Commodities, hard and soft, have seen a big surge over the past year with the S&P World Commodity Index up 64 percent. That’s huge. Metals like copper and steel have been flashing red hot, with Chinese demand surging on the back of its rebuilding exercise post the pandemic. But China has recently started moving to quell the rise. It removed incentives for steel exports after its plan to become carbon neutral by 2060 led to shuttering of many steel units. More and more Chinese leaders are now talking of the risk to the economy from rising input costs and pointing to the need to curb prices. What’s more important, though, is that China has already started tightening credit lines, some months back. And that’s the big one.
CHINA’S WEAKENING CREDIT IMPULSE
China’s credit impulse relates credit growth to GDP, and this metric has been on a decline since the start of the year. What this suggests is that China is tightening credit to keep unbridled expansion in check. However, this is not yet showing up in the global growth numbers, but it likely will, with a lag.
Since I don’t understand the Chinese economy enough to offer a view on its significance, I borrowed knowledge on the subject. I share some of the relevant bits from a few readings here. These first nuggets are from a PIMCO piece in March.
China’s central bank announced it has begun to reduce coronavirus-related stimulus early – a decision that may be far more relevant for policy evolution in developed economies than presently perceived... People’s Bank of China (PBOC) – mindful of the country’s high debt-to-GDP ratio and fast-developing financial markets – places a higher weight on financial stability risks than most central banks, and liquidity is often managed to mitigate the risk of asset price bubbles alongside traditional inflation and exchange-rate-stability objectives.
The important point to note in the above extract is the use of monetary policy to control asset prices. And here, the recent divergence of commodity prices and credit growth in China seems to suggest there could be a possibility of trend correction—given that credit impulse and iron ore and copper prices have tended to move in sync historically.
But let’s get in some more expert views. Below are a few excerpts from a piece in the Financial Times on the subject.

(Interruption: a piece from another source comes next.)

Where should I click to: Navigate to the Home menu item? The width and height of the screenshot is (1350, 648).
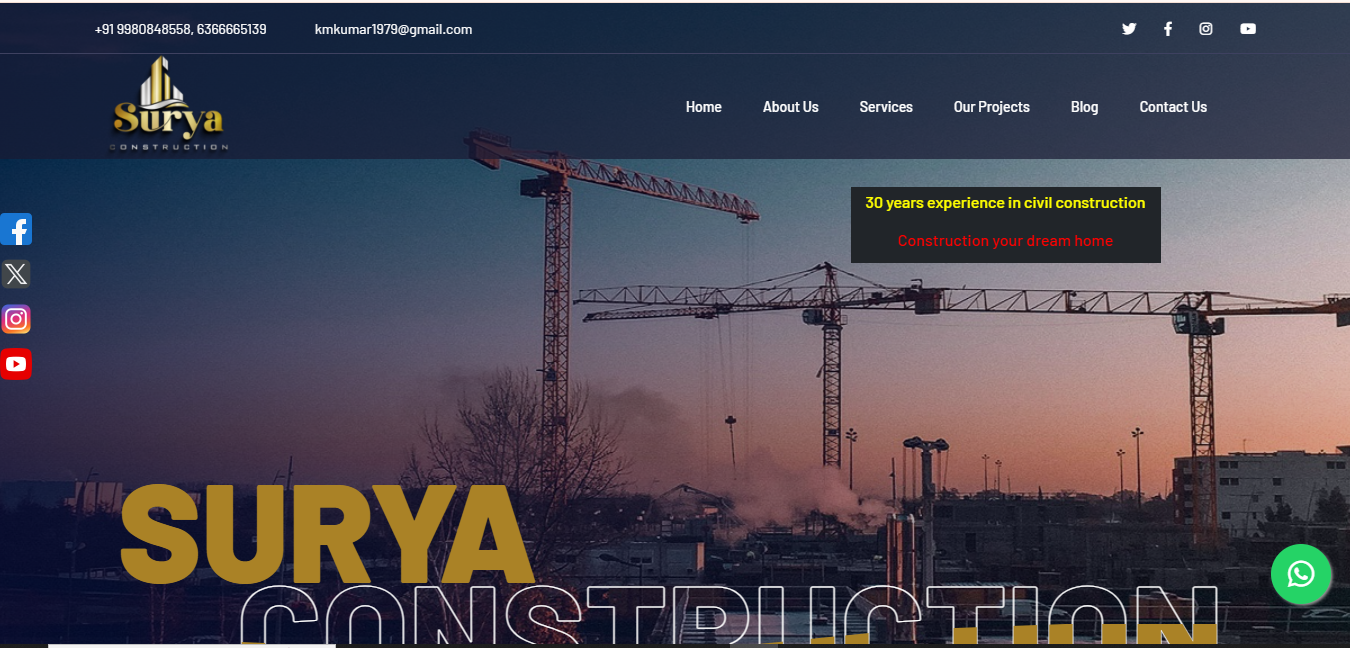pos(703,106)
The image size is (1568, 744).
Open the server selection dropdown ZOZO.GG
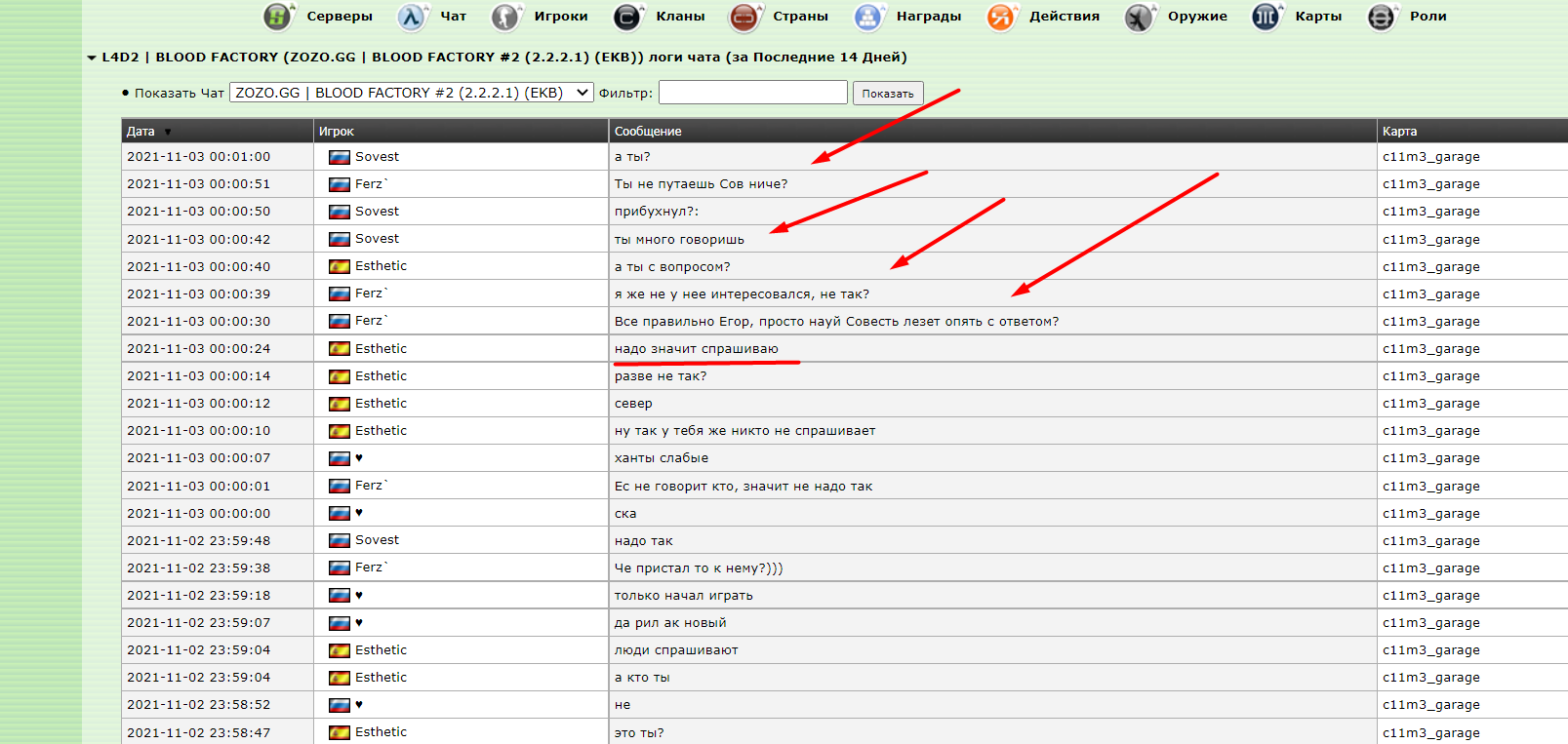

Mike Riddell, a lead fund manager at Allianz Global Investors, warned that China’s credit cycle is "the main global growth dynamic to watch" because it had "driven a lot of global reflation” so far. Any further tightening would drag on global growth as it recovers from the pandemic, he said. "Already China's been the first major economy to tighten policy," said Julian Evans-Pritchard, senior China economist at Capital Economics. The latest signs of a deceleration in credit growth come after the central bank asked lenders to rein in their activity in February. Policymakers have targeted the property sector through the so-called "three red lines" policy, which aims to limit major developers’ leverage as measured by three balance sheet metrics. The approach is designed to constrain their access to credit, which has helped drive a construction boom that pushed steel production to its highest ever level last year...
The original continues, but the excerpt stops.